Usain Bolt, il velocista più veloce del mondo, vuole sfidare ogni legge della fisica. Al campione giamaicano non basterà vincere l’oro e sfrecciare in mezzo a semplici comprimari: vuole scendere sotto i 9 secondi e 50. A dirlo qualche anno fa, si rischiava di essere internati a vita e quando nel 1991 Leroy Burrell arrivò a compiere la gara dei centro metri in 9’90 gridarono al miracolo, con la convinzione di aver archiviato ogni possibile record.

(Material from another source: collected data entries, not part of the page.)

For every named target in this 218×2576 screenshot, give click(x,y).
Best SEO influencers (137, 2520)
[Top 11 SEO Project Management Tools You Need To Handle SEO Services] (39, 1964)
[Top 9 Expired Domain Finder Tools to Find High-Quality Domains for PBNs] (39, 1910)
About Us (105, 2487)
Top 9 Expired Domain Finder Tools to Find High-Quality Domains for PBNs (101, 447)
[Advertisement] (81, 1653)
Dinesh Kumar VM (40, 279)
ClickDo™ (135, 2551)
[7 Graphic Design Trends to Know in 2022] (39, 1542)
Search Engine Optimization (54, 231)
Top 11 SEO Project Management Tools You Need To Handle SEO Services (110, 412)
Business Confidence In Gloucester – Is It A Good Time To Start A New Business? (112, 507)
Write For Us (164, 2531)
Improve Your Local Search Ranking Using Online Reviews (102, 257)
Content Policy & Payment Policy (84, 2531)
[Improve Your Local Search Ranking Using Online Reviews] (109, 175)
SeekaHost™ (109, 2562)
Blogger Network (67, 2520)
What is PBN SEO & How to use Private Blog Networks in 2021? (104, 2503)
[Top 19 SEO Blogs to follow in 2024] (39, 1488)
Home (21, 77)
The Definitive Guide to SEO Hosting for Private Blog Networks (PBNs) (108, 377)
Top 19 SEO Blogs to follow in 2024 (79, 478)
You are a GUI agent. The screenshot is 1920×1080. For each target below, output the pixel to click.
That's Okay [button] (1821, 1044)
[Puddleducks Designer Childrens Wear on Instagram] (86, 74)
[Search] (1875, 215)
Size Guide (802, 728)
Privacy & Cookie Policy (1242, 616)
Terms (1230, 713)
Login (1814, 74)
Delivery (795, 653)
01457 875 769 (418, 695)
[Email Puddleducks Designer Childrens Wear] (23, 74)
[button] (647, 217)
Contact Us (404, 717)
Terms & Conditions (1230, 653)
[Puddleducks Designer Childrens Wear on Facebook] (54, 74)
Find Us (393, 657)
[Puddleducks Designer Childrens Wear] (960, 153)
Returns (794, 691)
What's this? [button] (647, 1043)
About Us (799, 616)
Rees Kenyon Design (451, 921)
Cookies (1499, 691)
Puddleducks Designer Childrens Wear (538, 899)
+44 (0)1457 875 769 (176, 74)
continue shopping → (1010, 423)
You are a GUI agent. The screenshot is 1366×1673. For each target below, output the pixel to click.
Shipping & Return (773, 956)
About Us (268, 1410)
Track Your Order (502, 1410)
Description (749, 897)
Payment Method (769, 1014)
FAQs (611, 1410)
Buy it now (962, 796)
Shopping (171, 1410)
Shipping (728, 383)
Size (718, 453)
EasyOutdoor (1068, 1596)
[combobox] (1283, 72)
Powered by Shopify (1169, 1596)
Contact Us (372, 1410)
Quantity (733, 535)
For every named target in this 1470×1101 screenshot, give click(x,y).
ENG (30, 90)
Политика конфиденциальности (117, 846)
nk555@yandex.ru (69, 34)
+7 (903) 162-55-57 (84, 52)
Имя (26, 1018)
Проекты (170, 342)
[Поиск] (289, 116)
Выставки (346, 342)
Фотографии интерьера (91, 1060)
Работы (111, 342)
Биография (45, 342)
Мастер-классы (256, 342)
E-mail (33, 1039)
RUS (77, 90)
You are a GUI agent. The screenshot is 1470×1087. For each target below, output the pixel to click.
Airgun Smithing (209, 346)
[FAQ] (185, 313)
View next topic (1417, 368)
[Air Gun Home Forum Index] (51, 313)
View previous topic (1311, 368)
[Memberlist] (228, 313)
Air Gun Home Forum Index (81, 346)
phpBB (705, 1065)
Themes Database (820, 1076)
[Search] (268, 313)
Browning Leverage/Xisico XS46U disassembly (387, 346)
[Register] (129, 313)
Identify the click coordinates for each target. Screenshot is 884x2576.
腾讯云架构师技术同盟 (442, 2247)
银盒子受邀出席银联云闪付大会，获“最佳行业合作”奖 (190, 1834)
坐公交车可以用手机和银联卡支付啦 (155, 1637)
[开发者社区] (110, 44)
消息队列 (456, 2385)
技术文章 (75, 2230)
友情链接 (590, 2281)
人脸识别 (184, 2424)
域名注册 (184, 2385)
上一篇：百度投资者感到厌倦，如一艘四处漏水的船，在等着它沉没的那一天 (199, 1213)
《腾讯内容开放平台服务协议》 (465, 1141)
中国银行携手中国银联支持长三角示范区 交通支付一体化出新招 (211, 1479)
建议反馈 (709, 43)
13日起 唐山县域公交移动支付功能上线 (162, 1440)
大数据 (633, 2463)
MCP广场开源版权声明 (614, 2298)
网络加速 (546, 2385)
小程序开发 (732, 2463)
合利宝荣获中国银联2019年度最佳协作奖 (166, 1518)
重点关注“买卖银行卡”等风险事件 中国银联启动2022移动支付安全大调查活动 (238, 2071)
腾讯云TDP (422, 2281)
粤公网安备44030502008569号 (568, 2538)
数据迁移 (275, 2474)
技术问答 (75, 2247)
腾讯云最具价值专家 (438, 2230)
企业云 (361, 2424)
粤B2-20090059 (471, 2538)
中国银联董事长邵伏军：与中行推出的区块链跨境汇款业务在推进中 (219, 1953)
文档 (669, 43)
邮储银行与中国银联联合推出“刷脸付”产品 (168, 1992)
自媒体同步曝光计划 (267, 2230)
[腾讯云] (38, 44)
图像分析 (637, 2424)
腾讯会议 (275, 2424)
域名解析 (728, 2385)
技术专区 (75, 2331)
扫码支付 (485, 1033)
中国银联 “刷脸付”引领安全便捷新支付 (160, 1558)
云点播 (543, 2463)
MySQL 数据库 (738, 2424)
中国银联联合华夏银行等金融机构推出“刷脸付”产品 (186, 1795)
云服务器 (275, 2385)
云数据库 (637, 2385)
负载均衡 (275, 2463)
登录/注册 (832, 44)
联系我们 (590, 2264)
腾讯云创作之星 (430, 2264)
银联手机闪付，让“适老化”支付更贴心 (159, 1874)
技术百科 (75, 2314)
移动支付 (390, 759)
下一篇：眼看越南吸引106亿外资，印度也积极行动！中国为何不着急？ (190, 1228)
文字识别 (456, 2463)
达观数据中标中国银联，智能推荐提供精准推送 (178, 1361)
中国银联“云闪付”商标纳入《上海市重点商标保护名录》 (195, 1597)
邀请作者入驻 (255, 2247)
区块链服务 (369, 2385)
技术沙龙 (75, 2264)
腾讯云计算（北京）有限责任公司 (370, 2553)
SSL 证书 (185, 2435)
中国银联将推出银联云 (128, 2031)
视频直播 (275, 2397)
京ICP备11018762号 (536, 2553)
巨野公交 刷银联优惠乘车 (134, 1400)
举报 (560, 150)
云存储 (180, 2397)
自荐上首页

Poi Carl Lewis, ancora Burrell, Donovan Bailet, Maurice Greene e per due volte Asafa Powell riuscirono ad abbattere la soglia, diminuendo sempre più le distanze umane e la vorticosità di un tempo che lascia sempre con il fiato sospeso. Fin quando arrivò lui, il giamaicano Usain Bolt, uno che a 15 anni soffriva di scoliosi, come tanti, e che dieci anni dopo era diventato, meritatamente, l’uomo più veloce del pianeta. La favola partì ufficialmente il 31 Maggio 2008, con buona pace degli scienziati, sempre pronti a indignarsi a ogni passo da gigante. Bolt tocca i 9’72 e lancia la sfida a se stesso: gli avversari sono solo un arredo scenico, Bolt è solo contro il mondo, quel mondo che corre, ora, meno veloce di lui. New York è la tappa del primo record, fatto in 41 passi da giaguaro.
E così, Usain Bolt batte un nuovo record il 16 Agosto del 2008 alle Olimpiadi di Pechino. Si migliora di tre centesimi, ferma il cronometro a 9 secondi e 69 ed in molti non si accorgono che ha corso con uno slaccio slegato, se vogliamo un record nel record. Il 16 Agosto è una data che porta bene e un anno dopo l’impresa a Pechino succede qualcosa di impensabile. Bolt parte con il vento addosso e conclude i cento metri in 9’58 e ogni commento rimane superfluo.
Lontani appaiono gli screzi delle Olimpiadi di Atene, nel 2004, quando Bolt fu subito eliminato al primo turno dei duecento metri e lo etichettarono come un pigro e casinista. L’uomo più veloce del mondo ha nel mirino le Olimpiadi, per vincere in un ambiente freddo e distaccato, l’esatto opposto del suo essere velocista, da duemila euro a metro.
Come tutti i giamaicani non mancano i sorrisi e gli abbracci, nonché la voglia di vivere ogni momento in compagnia. Ha uno staff a sua completa disposizione, mangia da mesi riso e pollo e nel suo fortino di Kingston si allena con gran costanza. Il suo coach, Green Mills, è una sorta di marines, che sarebbe capace anche di prenderlo a frustate in alcune giornate ma preferisce usare la tattica del divertimento perché, in fondo, Bolt è ancora un bambinone.